When today’s economics are taken into account, analysts say it makes far more sense to build a new petrochemical plant in Chicago, closer to the end market.

One new hope for averting supply problems is the prospect of building a new refinery to remove ethane from the oil sands.

Using Alaska liquids should be requirement

Former Alberta premier Peter Lougheed, who was instrumental in building a petrochemical industry in the 1970s, said in 2003 that using the oil sands could be an “incredible new page.”

Whatever else, however, he said the Alberta government should require liquids from Alaska gas to be extracted in the province.

“I’d play the card and I might not win, but I would not let that natural gas keep just flowing past our petrochemical plants without requiring that ethane to be taken out,” he said.

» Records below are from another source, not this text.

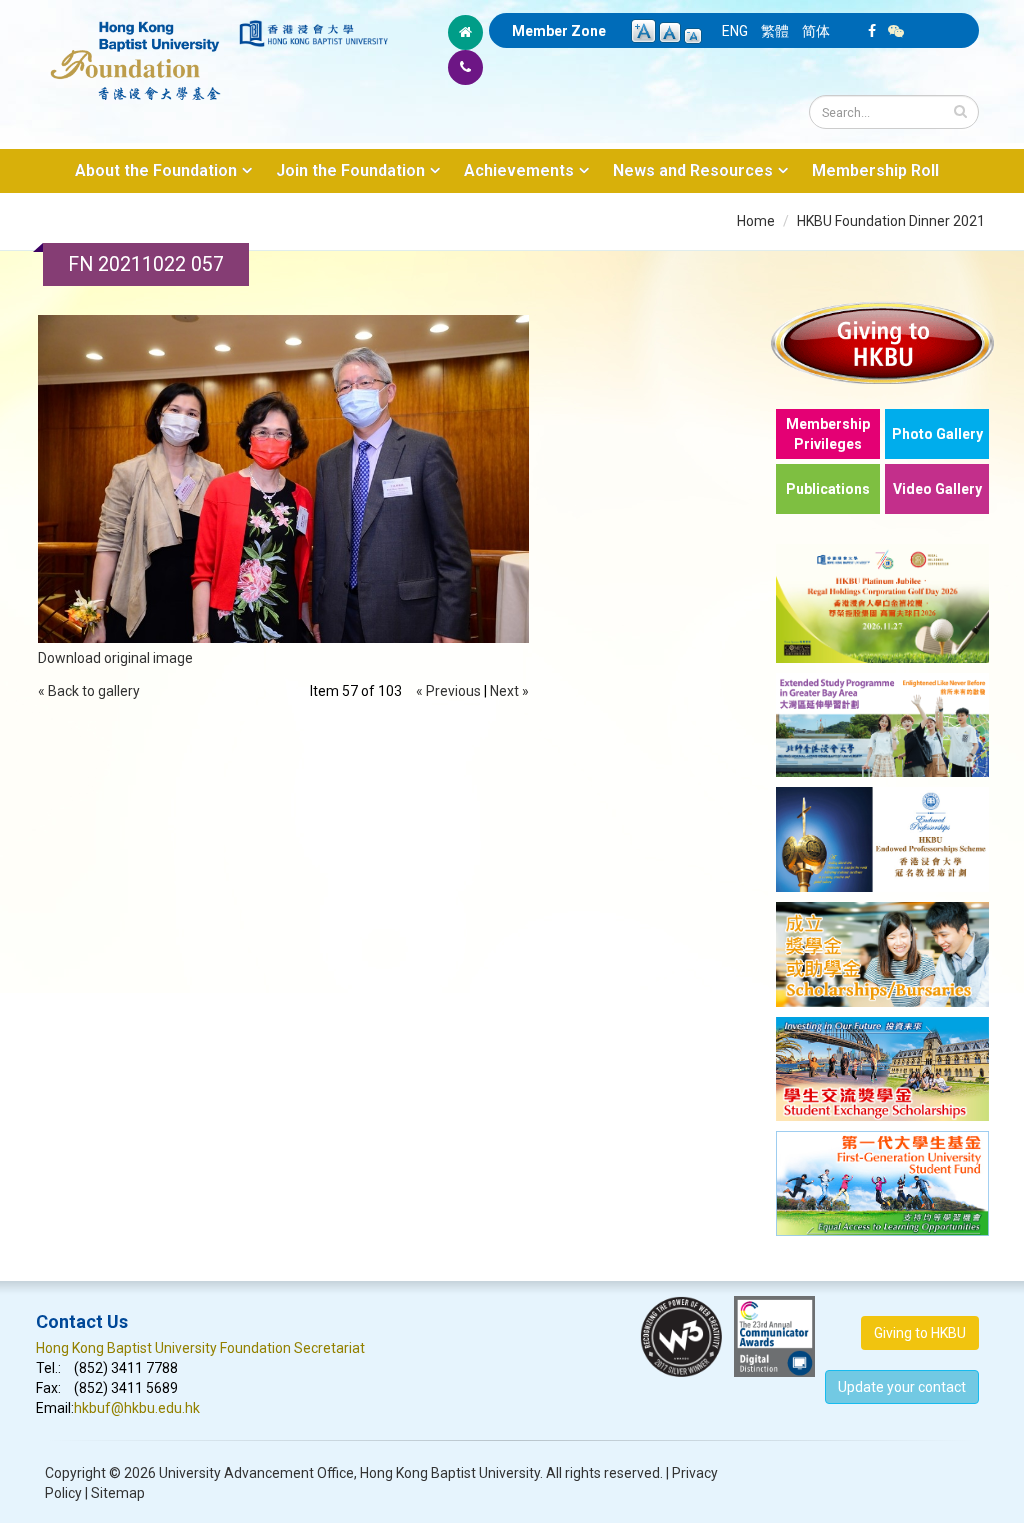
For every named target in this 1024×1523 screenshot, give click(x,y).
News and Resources (693, 170)
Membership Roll (875, 170)
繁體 (775, 31)
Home (756, 221)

The Alberta Energy Research Institute has agreed that the massive wave of new oil sands projects could offer a feedstock source.

An institute-sponsored study concluded that a model integrating oil sands upgrading, refining and petrochemical units is economically and technically feasible, but conceded there was much work still to be done.

The study estimated the cost of a new refinery in the Edmonton area at C$8.5 billion, while the integrated project model would generate internal after-tax returns of 15.2 percent.

The use of mined oil sands and bitumen in petrochemicals might also benefit bitumen producers, by allowing them to diversify their market options.

But the institute said that a role for the oil sands would require a cross-industry consortium, while the government might have to share some of the risk.

Government not considering

Alberta Energy Minister Greg Melchin told a Canadian Energy Research Institute gas conference in March that the province should play a role in ensuring that Arctic gas becomes a source of feedstock to maintain a “vibrant petrochemical industry,” but he hastened to add that the government was not thinking of regulatory intervention.

“We don’t see that we’re going to be able to compel that to happen,” he said. “We just want to help ensure that we have the right structures in place.”

Duke du Plessis, a senior energy advisor to the Alberta Economic Development Department, told the June conference that the government is weighing a possible role in a refinery/petrochemical complex, while making it clear “they don’t want to interfere in the marketplace.”

Several speakers at this month’s conference said supply constraints on ethane are not the end of the road for the petrochemical sector, so long as it is prepared to diversify.

Gary Adams, president of Houston-based Chemical Markets Associates, said the high cost of energy in North America and low-priced Middle East natural gas has increased pressure on the sector to “reposition your business.”

He said Alberta could move along the plastic value chain from ethane to other co-products that could be derived from sources such as refining and downstream oil sands.

Adams said combining paraxylene with ethylene glycol to make polyesters would open the door to a market where demand growth has been in the double digits for years.